Les lilas - Hélène Picard
J’avais été cueillir des gerbes de lilas,
J’en faisais des bouquets presque devant ta porte,
Tout le beau jour vécu s’épanchait de mes bras,
Une ivresse sortait, lourde, poignante et forte
De ces lilas pesants qui respiraient tout bas.
Je chantais à mi-voix… me berçant de ce leurre
De la chanson jetée à travers le chagrin,
Les arômes fervents montaient vers ta demeure,
Et mon désir de toi que j’exhalais sans fin
Mettait un souffle d’or dans la tiédeur de l’heure.
Tes pas fermes et doux, tout à coup, s’annonçaient
Tu passas… Je me tus… L’âme, à tes pieds, fauchée
J’écoutai, les yeux clos, tes pas qui décroissaient,
Je te suivis de toute mon ardeur cachée…
Oh! ce silence et les lilas qui l’emplissaient !…

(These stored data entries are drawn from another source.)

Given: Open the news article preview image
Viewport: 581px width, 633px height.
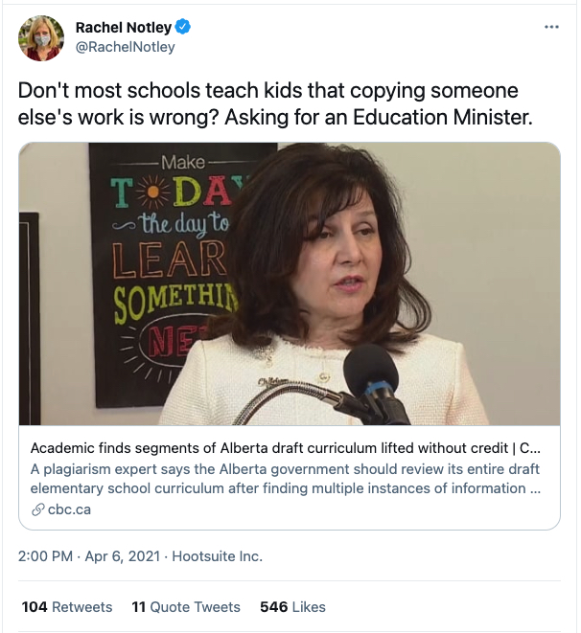Looking at the screenshot, I should [290, 284].
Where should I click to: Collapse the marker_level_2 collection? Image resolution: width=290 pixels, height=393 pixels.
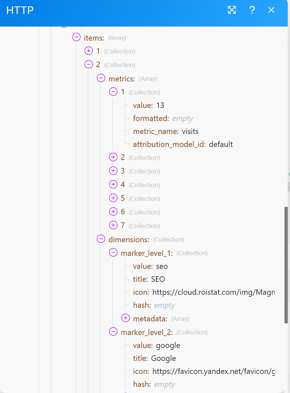click(113, 332)
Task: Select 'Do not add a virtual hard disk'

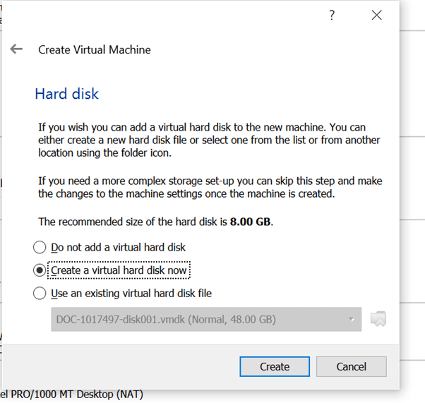Action: [x=39, y=248]
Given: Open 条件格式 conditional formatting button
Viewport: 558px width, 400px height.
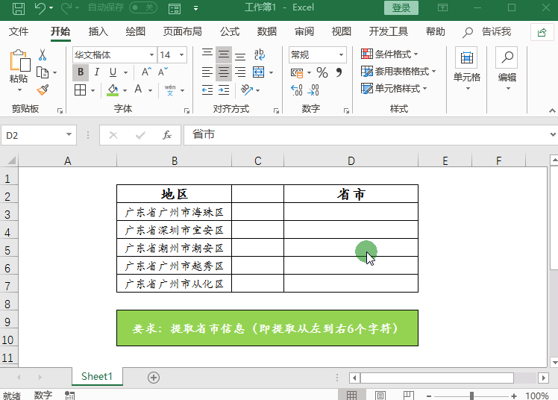Looking at the screenshot, I should (390, 54).
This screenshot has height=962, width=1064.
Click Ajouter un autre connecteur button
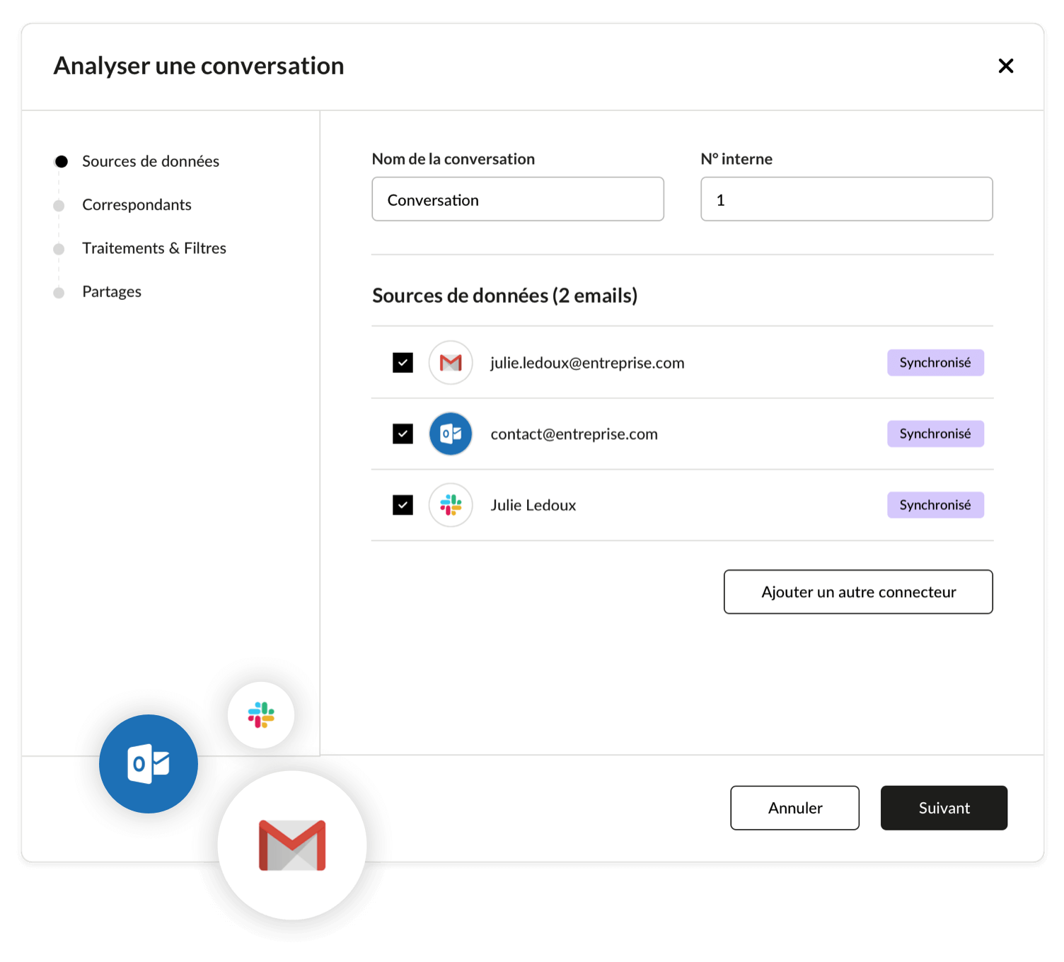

Publié en 1907 dans le recueil L’Instant Éternel, 1907
Hélène Picard (1873-1945), poétesse toulousaine marquée par une sensibilité vibrante, a forgé son œuvre dans l’expression d’un lyrisme amoureux à la fois intime et universel. Après des débuts régionaux couronnés par l’Académie des Jeux floraux de Toulouse, sa carrière prend un tournant national en 1904 lorsqu’elle remporte un concours organisé par le magazine Femina avec un hommage à George Sand. Ce succès préfigure son recueil L’Instant éternel (1907), couronné par le prix Archon-Despérouses, où le poème Les lilas incarne sa maîtrise des émotions amoureuses. À travers ce texte, Picard transcende la simple anecdote biographique pour saisir l’essence du désir inassouvi : les lilas, chargés d’une « ivresse lourde et poignante », deviennent les symboles sensoriels d’une attente tourmentée, où chaque parfum et chaque silence amplifient la présence absente de l’aimé. Son art du détail concret – les bouquets déposés « presque devant ta porte », les pas qui « décroissent » dans le lointain – ancre l’expérience intime dans une temporalité suspendue, caractéristique des grands poèmes d’amour intemporels. Si son étoile pâlit après 1914, son influence persista à travers sa proximité avec Colette, et Les lilas reste un joyau de cette période faste où la poésie féminine s’imposa dans le paysage littéraire français.